Tareas pendientes -
1 - Sustituye "seudónimo" por "alias" y reproduce el tramo del fragmento sobre el poeta del Nadaísmo que va desde "El gran poeta" hasta "un ser enigmático.".
2 - Enumera los calificativos que el fragmento sobre el poeta del Nadaísmo aplica a los poemas firmados con el seudónimo X 504.
3 - Responde, según el fragmento sobre el poeta del Nadaísmo:
(a) ¿Qué seudónimo usó inicialmente el poeta?
(b) ¿Qué dos oficios se le atribuyen "para más señas"?
(c) ¿Quién afirma "Fue una decepción"?

Fragmento fuente -
>>>

El gran poeta del Nadaísmo fue, más que su propio fundador, ese otro personaje misterioso, que inicialmente se enmascaró bajo el seudónimo de X 504. Con tan extraño nombre firmó y publicó varios poemas nadaístas, audaces, renovadores, inquietantes. Detrás de estos versos desarticulados se adivinaba un hombre culto, sagaz, y un poeta que fluctuaba entre lo macabro y lo tierno, que, desgarrado interiormente, vivía patéticamente su nada. Después, un poco para desengaño de todos, resultó ser un hombre corriente, con nombre propio –Jaime Jaramillo Escobar–, buen trabajador, editor y tipógrafo para más señas, un poco más conformista –exteriormente–, de lo que sus poemas rebeldes harían suponer. “Fue una decepción”, dice Gonzalo Arango. Con todo, ya descubierto, seguirá siendo siempre un ser enigmático.

<<<

Datos proporcionados -
>>>

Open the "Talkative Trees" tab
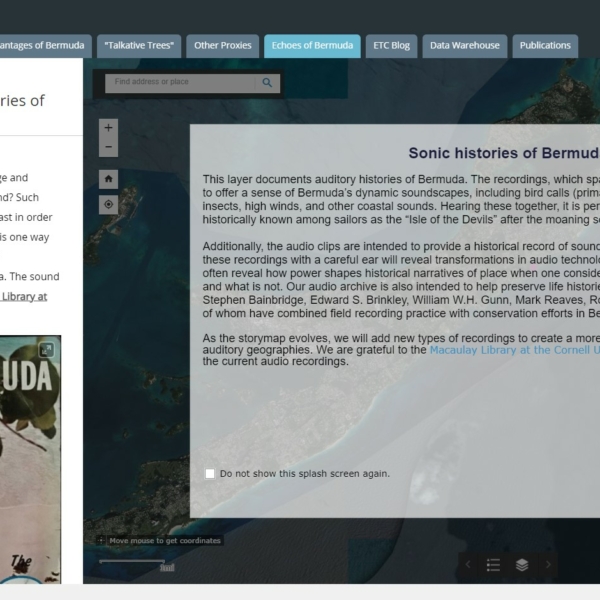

<<<
>>>

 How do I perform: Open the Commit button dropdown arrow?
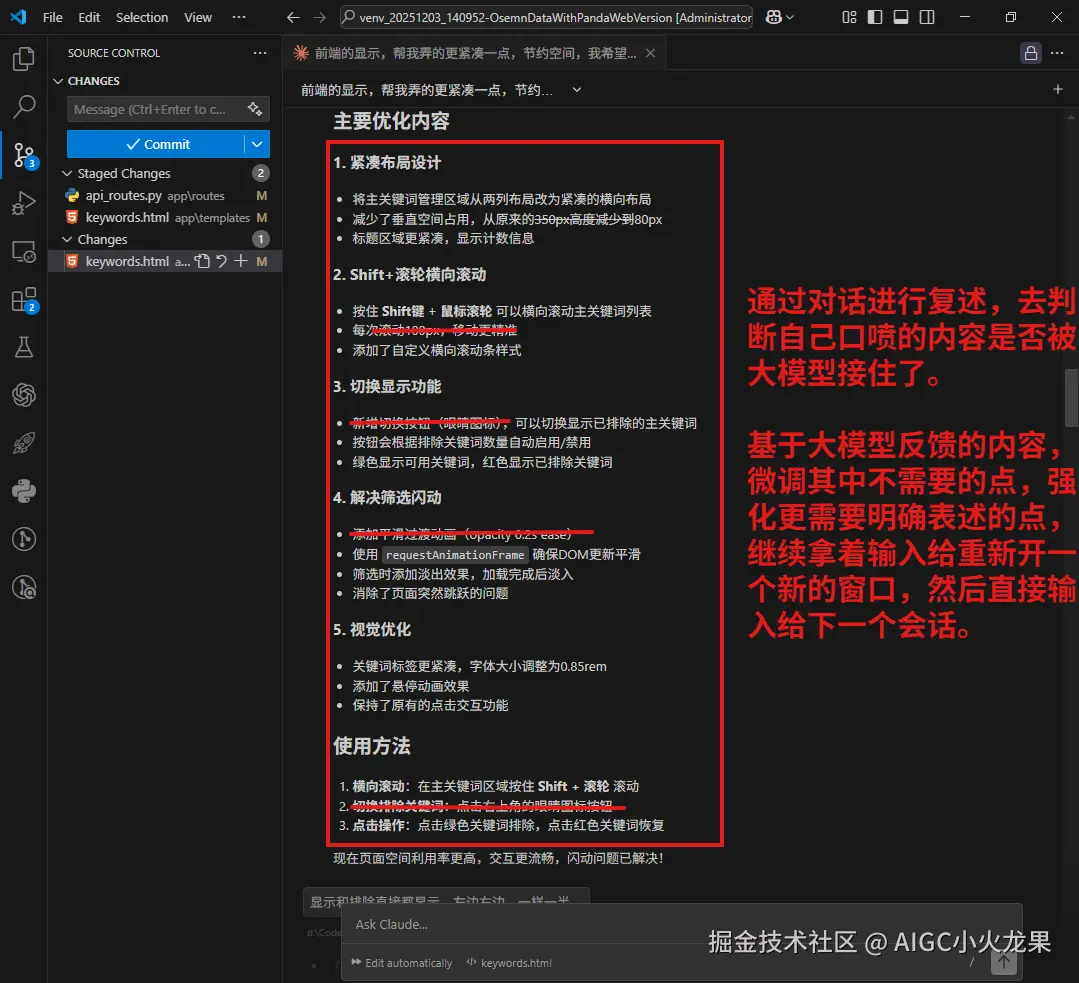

<<<

Resultados -
1 -
El gran poeta del Nadaísmo fue, más que su propio fundador, ese otro personaje misterioso, que inicialmente se enmascaró bajo el alias de X 504. Con tan extraño nombre firmó y publicó varios poemas nadaístas, audaces, renovadores, inquietantes. Detrás de estos versos desarticulados se adivinaba un hombre culto, sagaz, y un poeta que fluctuaba entre lo macabro y lo tierno, que, desgarrado interiormente, vivía patéticamente su nada. Después, un poco para desengaño de todos, resultó ser un hombre corriente, con nombre propio –Jaime Jaramillo Escobar–, buen trabajador, editor y tipógrafo para más señas, un poco más conformista –exteriormente–, de lo que sus poemas rebeldes harían suponer. “Fue una decepción”, dice Gonzalo Arango. Con todo, ya descubierto, seguirá siendo siempre un ser enigmático.

2 - nadaístas, audaces, renovadores, inquietantes

3 -
(a) X 504
(b) Editor y tipógrafo
(c) Gonzalo Arango